SA Titan taper another one to consider. Any of the shorter, heavier head lines really. The only thing I don’t like about the Titan is it gets too slick in high heat and it’s damned hard to get a good enough grip on it for a solid strip set. The Rio Outbound short isn’t quite so slick in the heat, but the coating seems to soak up any mud particles around and didn’t seem as durable as SA or Airflo Bruce Chard Tropical punch.

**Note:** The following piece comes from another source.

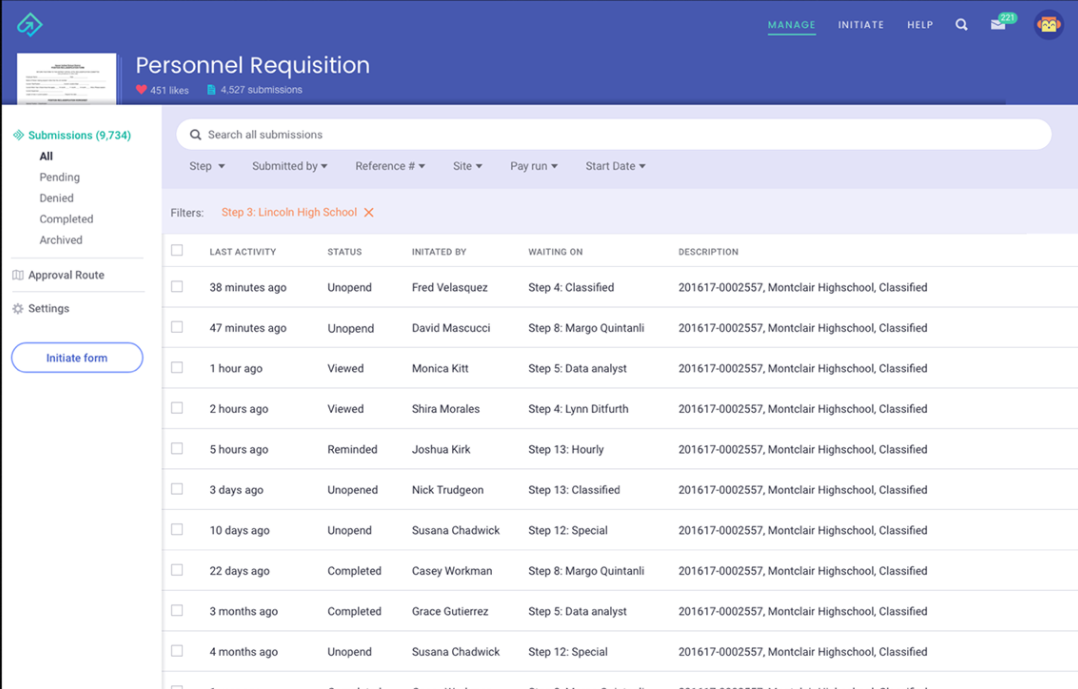
Task: Click the monkey profile avatar
Action: (1046, 23)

Any of those lines will move tungsten weighted size 4 borski sliders, size 2-4 tungsten weighted redfish crack and size 2-4 tungsten weighted shrimp patterns into the 10-15 kts wind the distance you mentioned without too much trouble with the 8 weight BVK, don’t know about the other rods since I don’t have those.


----------



## birdyshooter (Sep 17, 2019)

Ok. It sounds like a short, heavy shooting head is the way to go. I tried to look up the taper on the Airflo Forge, but there is nothing listed for it. I like the price though!!


----------



## BrownDog (Jun 22, 2019)

Try Rio bonefish quick shooter.

has a “shooting head” yet is not as aggressive and heavy as the titan tapers etc. you can still get a decent loop/presentation with it. It has been a good redfish line for me.


----------



## birdyshooter (Sep 17, 2019)

BrownDog said:


> Try Rio bonefish quick shooter.
> 
> has a “shooting head” yet is not as aggressive and heavy as the titan tapers etc. you can still get a decent loop/presentation with it. It has been a good redfish line for me.


I like your thinking. Something a little more versatile than just a shooting head. SA Grand Slam has me curious as well.


----------



## karstopo (Nov 28, 2019)

I have the SA grand slam line, too. Nice line.


----------



## Rocksteady1 (Apr 14, 2020)

I like the orvis igniter. I turn over big stuff with that. I like a lot of line out myself but i can still get those bigger clouser or some other small kite to turn.


----------



## lemaymiami (Feb 9, 2007)

Nothing beats a full Intermediate fly line for casting - if it meets your needs... Smaller but denser line cuts through wind much better than any floating line - at least that's what I've found using them for many years. If you must fish a floating line make the wind your friend instead of your enemy by learning to set yourself up so that your approach and casts are either going downwind or across and down so the wind is helping rather than hurting you... 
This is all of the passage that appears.